I’m trying to parallelize a somewhat large encoder-decoder model. I have the input data on GPU 0 fed into the encoder, then I transfer the latent code to GPU 1 and feed it to the decoder, then compute the losses on GPU 1.

One particular loss is implemented as a torch.autograd.Function and something triggers a device-side assert with out of bound indices in that snippet:

batchV = V.view((-1, 3))

# Compute half cotangents and double the triangle areas
C, TwoA = half_cotangent(V, faces)

batchC = C.view((-1, 3))

# Adjust face indices to stack:
offset = torch.arange(V.shape[0], device=V.device).view((-1, 1, 1)) * V.shape[1]

# Add the offset to the faces passed as parameters and save in a different tensor
F = faces + offset
batchF = F.view((-1, 3))

# import ipdb; ipdb.set_trace()
# Fails here if not run with CUDA_LAUNCH_BLOCKING=1
rows = batchF[:, [1, 2, 0]].view(
    1, -1
)  # 1,2,0 i.e to vertex 2-3 associate cot(23)
cols = batchF[:, [2, 0, 1]].view(
    1, -1

The code runs fine for 2 samples, then on the third I get the device-side assert. The dataloader is shuffling the samples, yet it consistently fails on the third sample.

Debugging in pdb gives me the following traceback:

Traceback (most recent call last):
  File "", line 593, in <module>
  File "", line 524, in compute_losses_real
  File "<thefile>.py", line 23, in __call__
    Lx = self.laplacian.apply(V, self.F[mask])
  File "<thefile>.py", line 64, in forward
    rows = batchF[:, [1, 2, 0]].view(
RuntimeError: size is inconsistent with indices: for dim 0, size is 7380 but found index 4684893058448109737

I then ran the same exact code with CUDA_LAUNCH_BLOCKING=1 and the code doesn’t crash, and the loss decreases.

What I already tried:

  • In case this might be related, I disabled pinned memory and non-blocking data transfers from host to GPU, but the problem persists.

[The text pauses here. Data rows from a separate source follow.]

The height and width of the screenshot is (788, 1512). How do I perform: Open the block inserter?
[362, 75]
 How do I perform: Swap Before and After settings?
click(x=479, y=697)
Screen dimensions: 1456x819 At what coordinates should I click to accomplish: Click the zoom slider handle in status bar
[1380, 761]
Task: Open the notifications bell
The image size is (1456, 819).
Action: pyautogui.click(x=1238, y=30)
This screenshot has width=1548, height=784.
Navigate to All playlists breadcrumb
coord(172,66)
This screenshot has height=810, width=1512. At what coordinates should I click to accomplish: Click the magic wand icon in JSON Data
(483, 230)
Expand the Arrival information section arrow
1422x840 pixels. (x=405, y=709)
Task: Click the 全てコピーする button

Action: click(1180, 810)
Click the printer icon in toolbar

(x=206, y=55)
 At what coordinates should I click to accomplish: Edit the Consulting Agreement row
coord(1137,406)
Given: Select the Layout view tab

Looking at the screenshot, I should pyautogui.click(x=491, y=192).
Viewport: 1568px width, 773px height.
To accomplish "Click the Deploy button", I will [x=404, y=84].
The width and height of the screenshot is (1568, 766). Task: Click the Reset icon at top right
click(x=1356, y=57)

  • I added torch.cuda.synchronize() right above rows = batchF[:, [1, 2, 0]].view( with no success.

  • This code works fine when the model is on a single GPU.

Any help would be much appreciated!


It does look like we’re missing a synchronization point…
Could you provide a small code sample that triggers this issue so that we can reproduce locally please? :slight_smile:

Hi, would you mind providing your complete code? from the snippet you provided, it is hard to say the root cause.